Much waste is produced by aquaculture in the form of ammonia which substantially comes from fish poo. Ammonia is toxic to fish and must be removed from the water. This is the reason why aquaculture uses a lot of water in its operations. Constant water change is necessary. Otherwise, the fish end up dead due to ammonia build-up.

There is, however, a more sustainable way of removing ammonia from the system without wasting so much water. This is done through what is called nitrification and this process is the key link which allows for the harmonious convergence of aquaculture and hydroponics.

Nitrification is the process through which ammonia is converted to nitrites. The latter is then converted to nitrates. The process is facilitated by nitrifying bacteria called Nitrosomonas (converts ammonia to nitrites) and Nitrospira (converts nitrites to nitrates). For a time, it was previously thought that Nitrobacteria was responsible for the final stage of conversion, though there is still debate as to which bacteria should be credited.

Nitrates are an exceptional source of nitrogen for plants and, to a large extent, are harmless to the fish. If the nitrate level starts to exceed 150 ppm (though this is still definitely better than having fish-killing ammonia and nitrites in the system), the fish will likely suffer from stress and become vulnerable to illnesses. They may also perish in the process.

BABY eggplant is growing well thanks to the nutrient-rich water of the aquaponics system.

 

Tomatoes are very demanding when it comes to nutrient requirements.

 

Recently transplanted kale and lettuce are growing well in the Deep Water Culture beds.

 

Nitrates are a good source of nitrogen which plants need to grow big and green.

 

Yellowing is a usual sign of nutrient deficiencies in plants.

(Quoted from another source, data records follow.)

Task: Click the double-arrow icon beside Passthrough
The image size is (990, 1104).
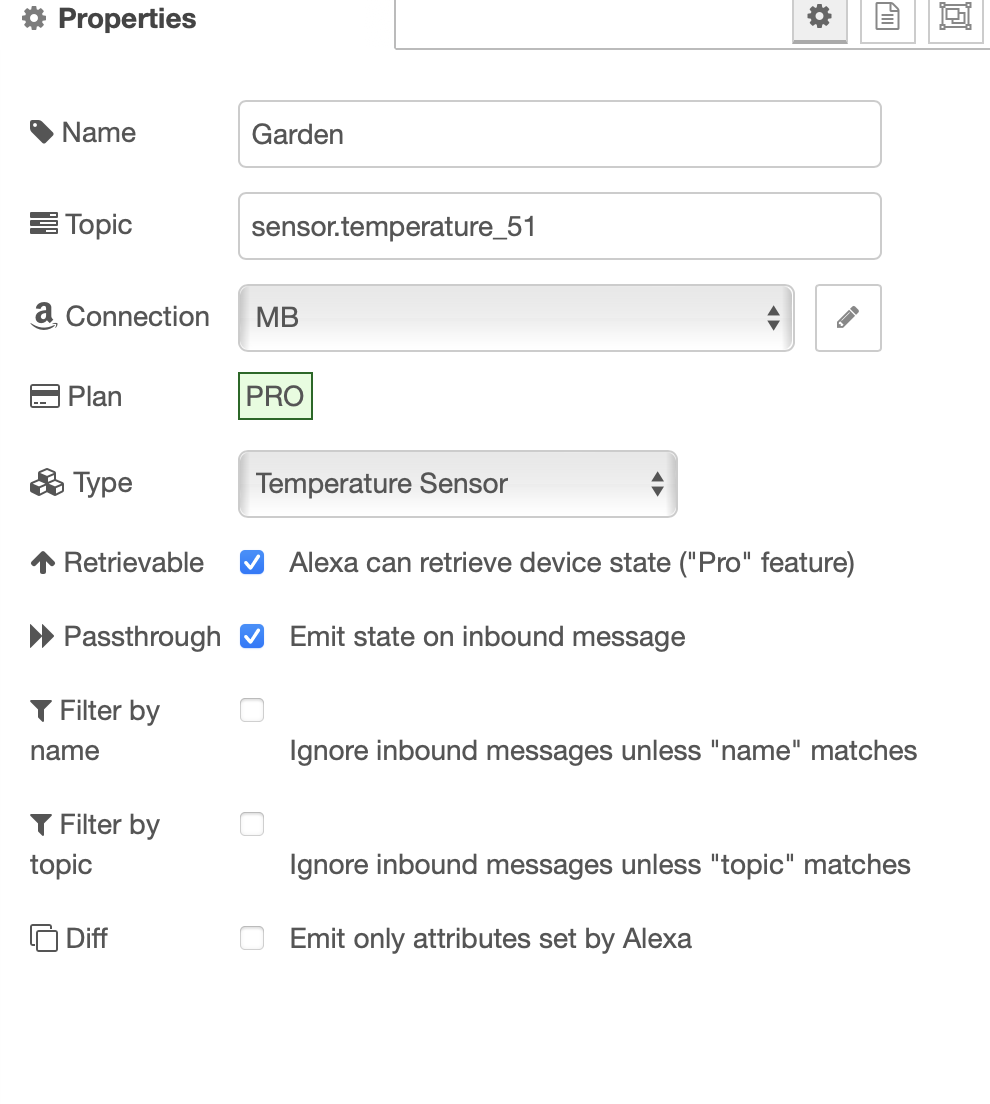Action: click(x=41, y=635)
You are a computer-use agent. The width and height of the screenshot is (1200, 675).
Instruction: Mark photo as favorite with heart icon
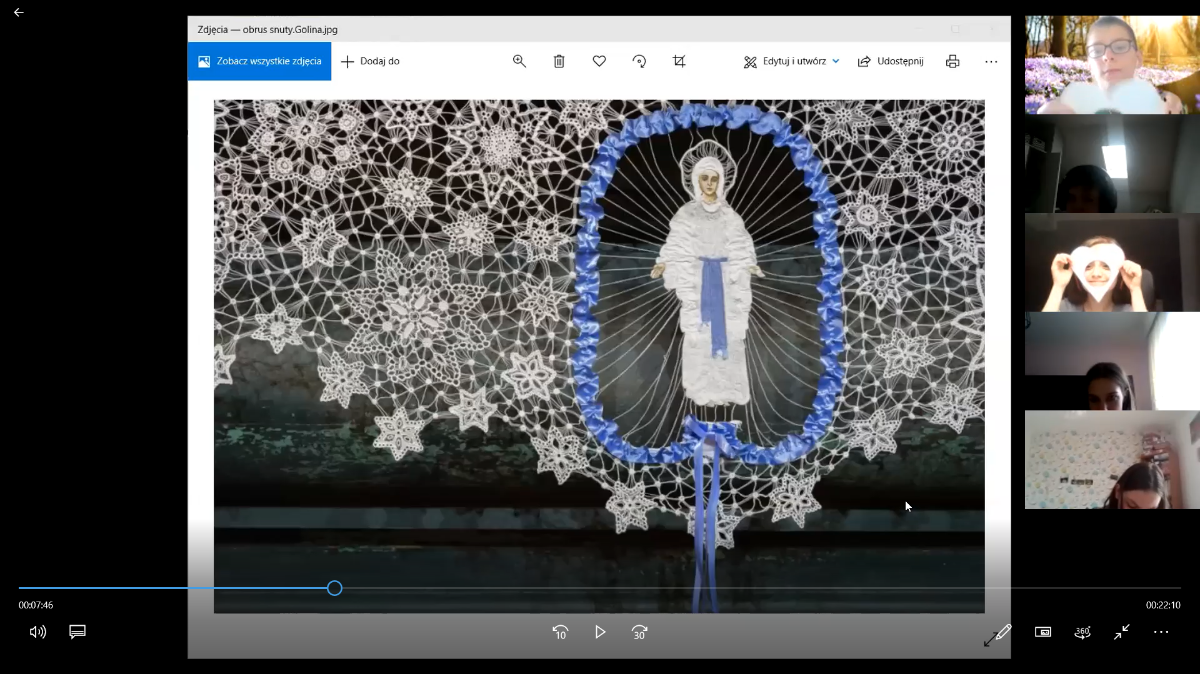(x=599, y=61)

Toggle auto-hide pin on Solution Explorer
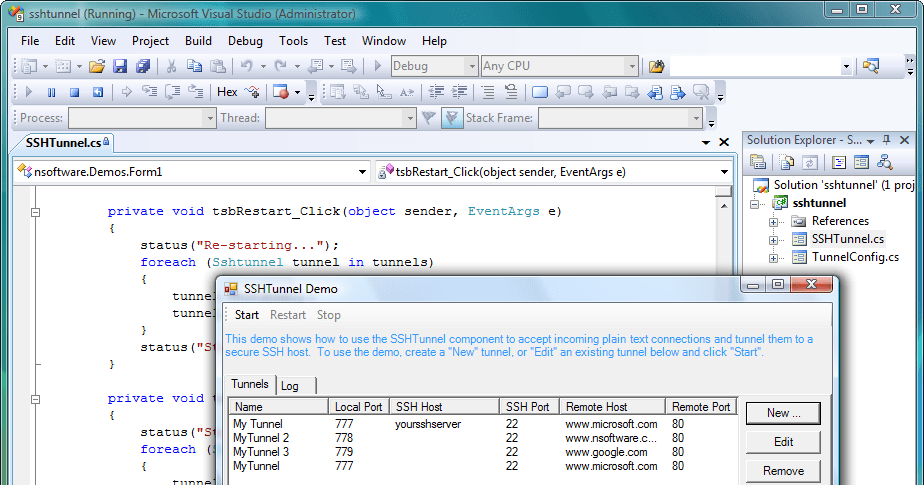tap(887, 141)
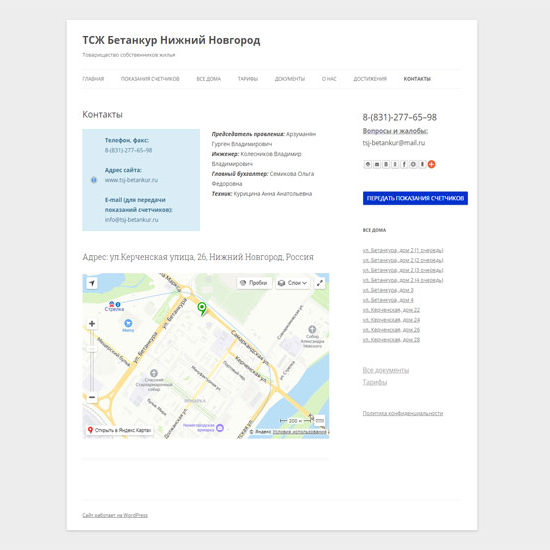This screenshot has width=550, height=550.
Task: Click the map geolocation arrow icon
Action: 92,283
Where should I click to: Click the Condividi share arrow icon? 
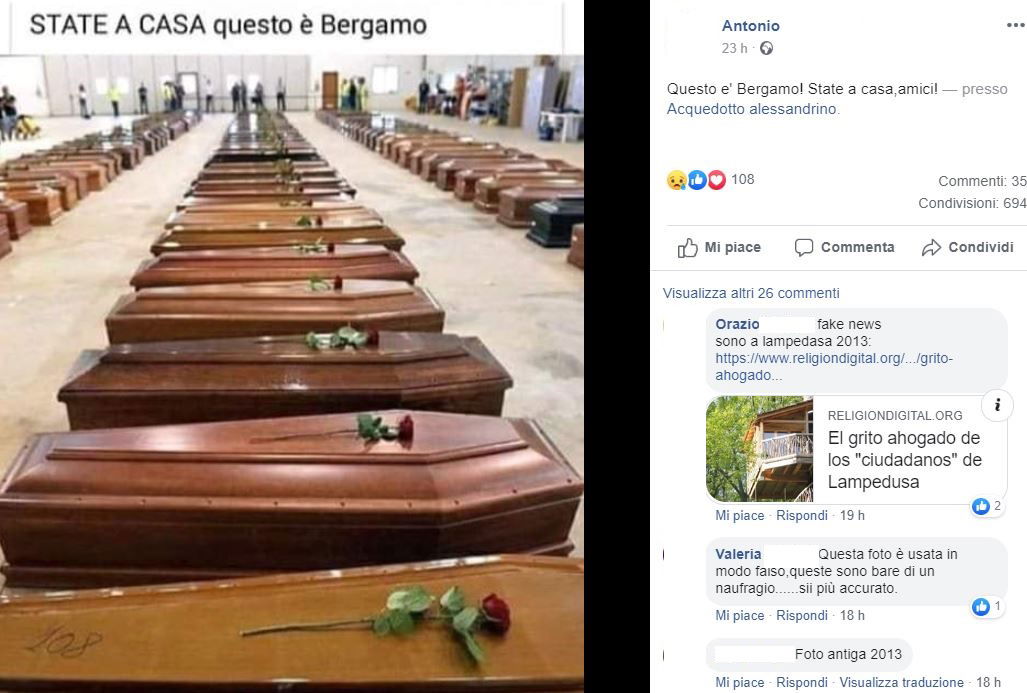tap(931, 248)

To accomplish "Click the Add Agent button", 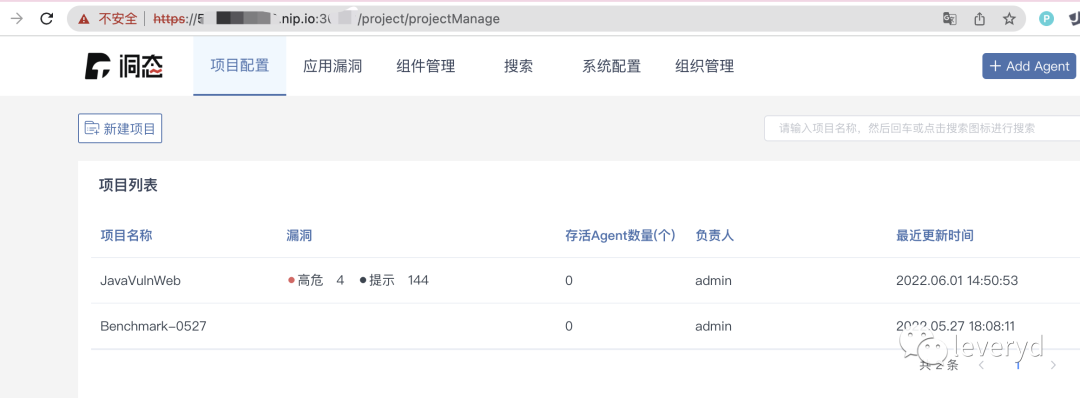I will pos(1029,66).
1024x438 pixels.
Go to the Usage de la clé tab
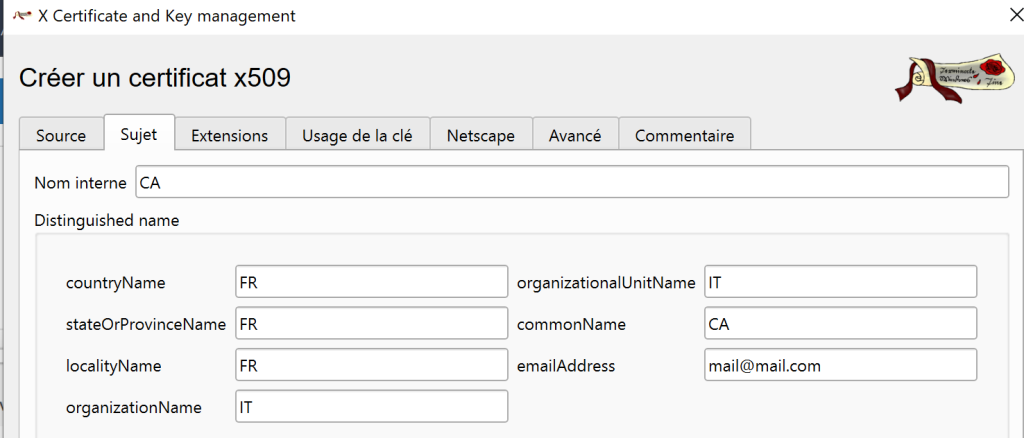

Excessive amounts of nitrates could mean that the number of plants in the system is too low. To fix the problem, just grow more crops or, better yet, add one or two more grow beds. If the high nitrate level persists, try harvesting some fish or reducing the total amount of feeds fed to the fish on a daily basis.

Nitrification also produces nitric acid. This is the reason why the pH of an aquaponics system that is working properly will tend to decrease with time. For example, dechlorinated tap water used by this writer for his system has an initial pH of around 8.2. After undergoing nitrification, the pH of the water has dropped to around 6.8 to 7. This is the ideal pH zone for fish, plants, and beneficial bacteria to flourish.

If the pH is not dropping, then the water could be “hard.” Another possible reason is that nitrification process is not happening correctly. It may likely even mean that the opposite, called denitrification, is taking place. Nitrates are converting back to nitrites and then back to ammonia!

While a dropping pH level is a good sign that nitrification is happening, if allowed to trend downward, it may lead to big problems. For example, nutrient lockout may happen, fish and plants may die and the system will crash.

To maintain the ideal pH for the system, some practitioners add calcium hydroxide or calcium carbonate along with potassium carbonate or potassium hydroxide. Besides pulling the pH up, these additives also help supplement at least two of the usual nutrient deficiencies in an aquaponics system: calcium and potassium.